This year’s presidential campaign has brought an unprecedented opportunity to reclaim a sense of decency about the United States. It has replanted the knowledge that hard work and a deep desire for fundamental change can restore hope for countless millions, not just here but worldwide. It has confirmed the reality that we truly make a difference with our choices, our actions, our lives. This message of hope, empowerment, and restoration comes at a time when humanity is facing equally unprecedented challenges: wars, diminishing resources, climate change, economic disaster, and long‐standing animosities between ethnic groups and nations that will impact our ability to address these monumental issues. It could not have arrived at a more propitious time.
Perhaps you, like me, remember the days of fellow human beings getting slammed about by water from fire hoses and set upon by ferocious police dogs for wishing no more than to be treated as equal to human beings with white skin, risking their lives in marches and refusing to ride on buses in Montgomery, Alabama, until change truly began to happen. The culture of hate and disenfranchisement that was so prominently exposed in those days has been slowly unraveling in the decades since, making the election of Barack Obama to our nation’s highest office a tangible reality.

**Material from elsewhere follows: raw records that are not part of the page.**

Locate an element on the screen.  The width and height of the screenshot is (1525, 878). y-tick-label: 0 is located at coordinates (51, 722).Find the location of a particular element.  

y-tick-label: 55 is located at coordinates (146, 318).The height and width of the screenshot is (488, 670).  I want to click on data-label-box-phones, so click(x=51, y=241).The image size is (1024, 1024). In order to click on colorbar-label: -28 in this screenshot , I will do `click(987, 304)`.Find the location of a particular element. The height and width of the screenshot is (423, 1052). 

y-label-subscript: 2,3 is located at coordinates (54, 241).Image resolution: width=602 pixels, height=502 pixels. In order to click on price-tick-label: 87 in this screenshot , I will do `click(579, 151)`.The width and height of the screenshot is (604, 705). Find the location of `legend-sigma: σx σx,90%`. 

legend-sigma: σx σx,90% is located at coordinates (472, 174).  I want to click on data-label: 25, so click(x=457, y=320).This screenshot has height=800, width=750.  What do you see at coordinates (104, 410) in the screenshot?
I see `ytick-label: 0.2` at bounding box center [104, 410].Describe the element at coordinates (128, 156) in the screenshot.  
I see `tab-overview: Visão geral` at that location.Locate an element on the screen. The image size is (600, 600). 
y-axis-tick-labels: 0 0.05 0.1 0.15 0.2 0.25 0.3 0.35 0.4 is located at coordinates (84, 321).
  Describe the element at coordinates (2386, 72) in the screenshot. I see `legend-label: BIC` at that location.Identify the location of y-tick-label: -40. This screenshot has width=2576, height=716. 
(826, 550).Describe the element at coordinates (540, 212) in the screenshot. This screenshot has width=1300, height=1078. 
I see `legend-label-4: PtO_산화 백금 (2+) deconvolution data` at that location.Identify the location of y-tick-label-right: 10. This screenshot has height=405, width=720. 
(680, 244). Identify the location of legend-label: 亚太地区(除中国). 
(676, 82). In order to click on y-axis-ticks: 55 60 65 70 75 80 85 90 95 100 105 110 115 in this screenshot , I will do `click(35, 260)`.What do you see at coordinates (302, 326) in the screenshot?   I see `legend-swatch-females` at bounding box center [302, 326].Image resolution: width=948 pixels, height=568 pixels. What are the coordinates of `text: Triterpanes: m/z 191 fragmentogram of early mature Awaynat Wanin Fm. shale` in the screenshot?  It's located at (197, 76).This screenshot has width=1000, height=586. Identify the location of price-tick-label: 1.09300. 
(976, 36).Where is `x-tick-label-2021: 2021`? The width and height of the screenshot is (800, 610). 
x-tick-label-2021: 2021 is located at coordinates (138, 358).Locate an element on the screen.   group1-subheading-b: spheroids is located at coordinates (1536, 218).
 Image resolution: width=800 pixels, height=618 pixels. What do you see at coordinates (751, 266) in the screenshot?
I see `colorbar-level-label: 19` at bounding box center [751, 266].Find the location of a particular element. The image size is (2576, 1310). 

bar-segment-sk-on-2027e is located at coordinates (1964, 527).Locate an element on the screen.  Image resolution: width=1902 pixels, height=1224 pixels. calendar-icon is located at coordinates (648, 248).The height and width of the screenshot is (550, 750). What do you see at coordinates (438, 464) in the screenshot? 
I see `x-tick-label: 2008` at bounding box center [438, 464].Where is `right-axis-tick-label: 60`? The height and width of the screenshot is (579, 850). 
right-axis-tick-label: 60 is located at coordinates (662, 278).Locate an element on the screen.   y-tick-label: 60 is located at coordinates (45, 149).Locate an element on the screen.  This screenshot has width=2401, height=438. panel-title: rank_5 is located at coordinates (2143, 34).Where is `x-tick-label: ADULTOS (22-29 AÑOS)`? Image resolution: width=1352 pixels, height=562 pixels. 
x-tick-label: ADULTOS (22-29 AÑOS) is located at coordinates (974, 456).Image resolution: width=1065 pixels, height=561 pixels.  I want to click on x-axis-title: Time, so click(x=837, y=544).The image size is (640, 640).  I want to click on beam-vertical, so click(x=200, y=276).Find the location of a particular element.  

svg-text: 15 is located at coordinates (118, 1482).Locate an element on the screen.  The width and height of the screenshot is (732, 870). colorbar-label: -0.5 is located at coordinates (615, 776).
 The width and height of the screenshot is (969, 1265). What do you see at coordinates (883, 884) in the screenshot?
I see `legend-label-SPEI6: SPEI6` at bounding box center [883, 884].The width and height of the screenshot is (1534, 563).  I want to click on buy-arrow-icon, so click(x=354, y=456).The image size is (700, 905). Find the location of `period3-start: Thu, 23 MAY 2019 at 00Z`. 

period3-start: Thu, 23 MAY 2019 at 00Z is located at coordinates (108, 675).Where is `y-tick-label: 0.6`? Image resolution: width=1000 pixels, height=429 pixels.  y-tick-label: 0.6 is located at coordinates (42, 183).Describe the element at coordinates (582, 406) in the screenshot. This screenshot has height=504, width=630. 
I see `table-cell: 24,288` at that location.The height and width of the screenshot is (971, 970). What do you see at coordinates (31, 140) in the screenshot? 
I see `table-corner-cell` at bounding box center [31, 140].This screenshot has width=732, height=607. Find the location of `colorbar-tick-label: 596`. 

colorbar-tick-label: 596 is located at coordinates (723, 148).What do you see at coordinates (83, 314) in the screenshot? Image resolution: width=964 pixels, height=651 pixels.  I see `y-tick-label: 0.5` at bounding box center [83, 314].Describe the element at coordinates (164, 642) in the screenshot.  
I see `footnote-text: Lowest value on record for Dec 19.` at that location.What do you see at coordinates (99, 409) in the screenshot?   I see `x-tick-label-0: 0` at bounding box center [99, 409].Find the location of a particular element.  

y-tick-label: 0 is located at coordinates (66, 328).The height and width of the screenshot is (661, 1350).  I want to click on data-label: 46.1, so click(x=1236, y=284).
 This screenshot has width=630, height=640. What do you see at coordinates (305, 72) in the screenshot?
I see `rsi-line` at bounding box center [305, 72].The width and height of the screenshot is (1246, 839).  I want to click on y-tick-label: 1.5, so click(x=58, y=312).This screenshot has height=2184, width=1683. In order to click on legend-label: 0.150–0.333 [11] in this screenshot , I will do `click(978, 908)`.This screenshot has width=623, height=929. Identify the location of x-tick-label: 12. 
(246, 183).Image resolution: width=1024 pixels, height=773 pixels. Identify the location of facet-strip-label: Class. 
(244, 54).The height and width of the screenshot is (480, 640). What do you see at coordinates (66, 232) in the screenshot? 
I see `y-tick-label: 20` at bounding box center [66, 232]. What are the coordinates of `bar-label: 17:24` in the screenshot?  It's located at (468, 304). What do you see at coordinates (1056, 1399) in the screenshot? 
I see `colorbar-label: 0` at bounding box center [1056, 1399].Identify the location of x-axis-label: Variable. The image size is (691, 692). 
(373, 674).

Racism has not died in the U.S., but it is slowly withering, to the point where the majority of people in our nation now pin their best hope for addressing overwhelmingly challenging problems upon an extraordinary man with black skin. Perhaps you, like me, witnessed the results of election night holding your breath, with tears streaming down your face, awestruck at the enormity of what has been accomplished by so many over so many years.
President‐elect Barack Obama knows that the hardest work is still ahead of us. He understands that we will need to unite in facing the enormous challenges of our time—and he has shown us that this can be done, encouraging us with the simple words, “Yes, we can.” His election is an amazing antidote to despair.
For me, the greatest antidote to despair is the child who was born more than two millennia ago. Hope was born in a humble stable in Bethlehem, making itself known to the simple and the wisest alike. Jesus did not teach us that our dreams would be realized or that we would be spared from suffering. He taught us how to live with each other and offered an example of loving self‐sacrifice that can release us to realize transformed lives and a transformed world. For the ultimate hope brought into the world by Jesus so long ago, and for the renewed hope offered by a very human man in our small portion of human history, I am profoundly grateful.